[Ihre Aufgabe] Schreiben Sie aus dem Text zum Urteil des OLG Frankfurt den Abschnitt von „Unterlässt das erstinstanzliche“ bis einschließlich „Klägerseite abgewiesen hatte.“ wortgetreu ab.

[Vorliegender Auszug]
(Kiel) Tritt ein Kläger in einer Klage Beweis für den Hergang eines Unfalls durch eine Zeugenvernehmung an, so muss das Gericht im Regelfall erst eine Beweisaufnahme durchführen, bevor es aufgrund sonstiger Indizien von einer Manipulation ausgeht.

Unterlässt das erstinstanzliche Gericht jegliche Beweisaufnahme und hört sich nicht die Parteien an, liegt ein zur Zurückverweisung führender erheblicher Verstoß gegen Art. 103 GG (Verletzung des rechtlichen Gehörs) vor.

Mit dieser Begründung, so der Bad Nauheimer Fachanwalt für Verkehrsrecht Romanus Schlemm, Vizepräsident des VdVKA – Verband deutscher VerkehrsrechtsAnwälte e. V. mit Sitz in Kiel,  hat der 22. Zivilsenat des Oberlandesgerichts (OLG) Frankfurt in einem Urteil vom 20.07.2010 (Az.: 22 U 14/10) das Landgericht Darmstadt abgewatscht, welches eine Klage ohne jegliche Beweisaufnahme und ohne Vernehmung des angebotenen Zeugen durch die Klägerseite abgewiesen hatte.

Der Kläger ist hier Inhaber einer Kfz-Reparaturwerkstatt. Er macht Schadensersatz aus einem von ihm behaupteten Unfallereignis aus dem Jahre 2008 geltend. Nach dem Klägervortrag befuhr Herr AB an diesem Tag mit einem gemieteten Transporter das Firmengelände des Klägers. Aus Unaufmerksamkeit fuhr er mit seinem Transporter beim rückwärtigen Rangieren in einer Halle gegen ein Abgas-Untersuchungsgerät sowie gegen ein Achsvermessungsgerät. Das Abgas-Untersuchungsgerät fiel sodann aufgrund des Zusammenstoßes in eine Montagegrube in der Halle, wobei ein Schaden von knapp 20.000 Euro entstand. Der Kläger verlangte nun Schadensersatz für beide Geräte. Zum Beweis des Unfallhergangs hatte er sich auf den Zeugen Z1, ein Sachverständigengutachten sowie das Zeugnis der ermittelnden Polizeibeamten berufen. Bereits in der Vergangenheit war es zu verschiedenen Unfällen beziehungsweise Schädigungen zwischen dem Kläger, Herrn C und sowie anderen Beteiligten gekommen.

[Erfasste Daten]
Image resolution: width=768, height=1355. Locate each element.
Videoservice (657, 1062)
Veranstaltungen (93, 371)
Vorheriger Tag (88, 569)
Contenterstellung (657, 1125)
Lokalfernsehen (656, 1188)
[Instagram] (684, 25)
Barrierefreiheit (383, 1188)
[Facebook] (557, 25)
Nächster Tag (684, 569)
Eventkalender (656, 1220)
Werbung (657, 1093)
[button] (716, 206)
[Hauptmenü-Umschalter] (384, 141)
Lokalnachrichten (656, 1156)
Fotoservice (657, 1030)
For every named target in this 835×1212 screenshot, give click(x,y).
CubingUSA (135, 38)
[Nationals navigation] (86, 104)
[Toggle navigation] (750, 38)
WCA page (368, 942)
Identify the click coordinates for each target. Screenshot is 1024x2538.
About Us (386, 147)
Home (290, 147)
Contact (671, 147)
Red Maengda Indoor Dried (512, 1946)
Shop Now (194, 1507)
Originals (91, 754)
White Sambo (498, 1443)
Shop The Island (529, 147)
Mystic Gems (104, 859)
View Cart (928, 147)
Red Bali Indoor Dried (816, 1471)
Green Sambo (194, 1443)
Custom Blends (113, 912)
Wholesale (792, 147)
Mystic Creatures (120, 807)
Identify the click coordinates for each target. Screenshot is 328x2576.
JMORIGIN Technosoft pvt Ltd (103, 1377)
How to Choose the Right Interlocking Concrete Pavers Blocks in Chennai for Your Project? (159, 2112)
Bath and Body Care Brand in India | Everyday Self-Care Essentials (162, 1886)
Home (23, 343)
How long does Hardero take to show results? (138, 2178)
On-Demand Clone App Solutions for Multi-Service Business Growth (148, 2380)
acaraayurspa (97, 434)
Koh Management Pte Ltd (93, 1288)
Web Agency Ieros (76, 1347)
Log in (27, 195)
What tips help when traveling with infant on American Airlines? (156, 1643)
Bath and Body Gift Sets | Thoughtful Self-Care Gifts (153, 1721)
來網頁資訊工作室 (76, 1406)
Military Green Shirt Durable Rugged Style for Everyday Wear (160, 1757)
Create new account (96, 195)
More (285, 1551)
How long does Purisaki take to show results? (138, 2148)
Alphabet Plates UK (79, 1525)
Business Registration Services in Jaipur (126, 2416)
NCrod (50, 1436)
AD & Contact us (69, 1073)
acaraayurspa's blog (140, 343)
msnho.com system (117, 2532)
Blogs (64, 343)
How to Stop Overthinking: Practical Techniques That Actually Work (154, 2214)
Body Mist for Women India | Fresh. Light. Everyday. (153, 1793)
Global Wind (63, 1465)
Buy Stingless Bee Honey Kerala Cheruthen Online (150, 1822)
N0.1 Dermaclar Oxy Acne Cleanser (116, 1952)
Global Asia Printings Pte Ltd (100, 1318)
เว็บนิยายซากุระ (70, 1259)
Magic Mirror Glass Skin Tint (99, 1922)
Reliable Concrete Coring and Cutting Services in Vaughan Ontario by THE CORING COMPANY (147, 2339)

[Richtige Antwort]
Unterlässt das erstinstanzliche Gericht jegliche Beweisaufnahme und hört sich nicht die Parteien an, liegt ein zur Zurückverweisung führender erheblicher Verstoß gegen Art. 103 GG (Verletzung des rechtlichen Gehörs) vor.

Mit dieser Begründung, so der Bad Nauheimer Fachanwalt für Verkehrsrecht Romanus Schlemm, Vizepräsident des VdVKA – Verband deutscher VerkehrsrechtsAnwälte e. V. mit Sitz in Kiel,  hat der 22. Zivilsenat des Oberlandesgerichts (OLG) Frankfurt in einem Urteil vom 20.07.2010 (Az.: 22 U 14/10) das Landgericht Darmstadt abgewatscht, welches eine Klage ohne jegliche Beweisaufnahme und ohne Vernehmung des angebotenen Zeugen durch die Klägerseite abgewiesen hatte.